No mesmo momento que me lembrei das palavras de Dave ditas pela Camila, comecei a apertar em vários lugares diferentes do meu celular.
- O que foi? O que está procurando? - Mike perguntou com um tom desesperador.
- Dave e eu temos uma regra de que toda vez que um de nós fizermos uma stream, o outro deve gravar. - Eu dizia enquanto eu continuava atrás das gravações do meu celular. - Vários relatos de coisas "impossíveis" se provaram falsas porque as pessoas diziam ter "esquecido" de gravar, então tomamos cuidado com isso e sempre tentamos ter uma cópia em segurança, já que se um dia acharmos algo tão grandioso, o governo poderia deletar a gravação do próprio site.
Pensando agora, é bastante hilário o modo como Dave e eu nos preparamos para todos esses casos bizarros. De início, eu achava que ele era completamente louco por levar essas coisas à sério, mas o jeito dele acabou me transformando em um louco também... Toda essa nossa brincadeira de "caça ao impossível" sempre significou mais para ele do que para mim. Por isso ele enfrentou tantas coisas sem medo. Sem medo de morrer.

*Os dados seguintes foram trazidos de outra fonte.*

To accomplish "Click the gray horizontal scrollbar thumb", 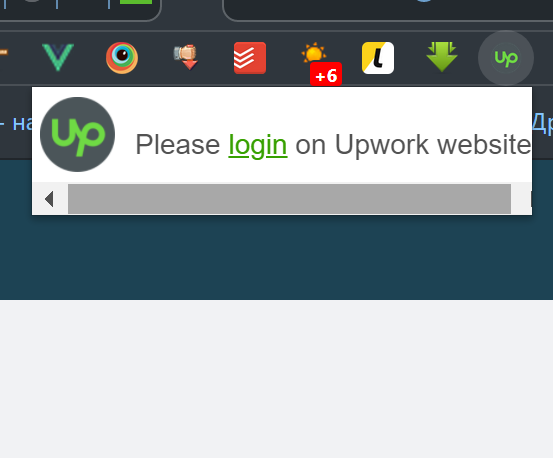I will pyautogui.click(x=289, y=199).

A gravação estava em segurança, mas para ter certeza, fiz um backup o mais rápido que pude em um cartão de memória separado que eu tinha comigo. "O Sorriso" ainda havia muitas perguntas, perguntas que levaram a vida de Dave... Eu não conseguiria deixar tudo aquilo para trás.
Um professor chegou na cobertura e após ver com os próprios olhos o resultado da explosão, pediu para que todos voltassem para nossas respectivas salas.
Antes que eu pudesse me virar e voltar, Camila se levantou e me abraçou. Ela não disse nada e nem eu. Eu pude perceber que ela havia parado de chorar e que na verdade, eu ainda estava chorando sem perceber. Não sabia como lidar com aquilo ainda. Meu melhor amigo havia acabado de morrer buscando exatamente o que ele achava que o traria a vida. Eu havia percebido pouco antes da explosão que "O Sorriso" talvez fosse um homem-bomba, assim explicaria a escolha de roupa dele, o local e talvez até aquele "falso choro" que ele estava fazendo, mas mesmo avisando o Dave, eu sabia que ele não iria mudar de ideia naquele momento e mesmo que mudasse, ele não conseguiria fugir à tempo...
Mas será que foi mesmo um homem-bomba?
Antes que eu pudesse pensar mais, Camila me soltou e segurou forte a minha mão, me puxando de volta para a sala.
Nada aconteceu na sala. Poucas palavras foram ditas, a maioria eram ainda mais perguntas. Os professores não sabiam o que dizer ou fazer. A situação era de confusão, ninguém sabia o que estava acontecendo, mas diferente de hoje de manhã que as dúvidas vinham de uma foto, dessa vez vinham da realidade.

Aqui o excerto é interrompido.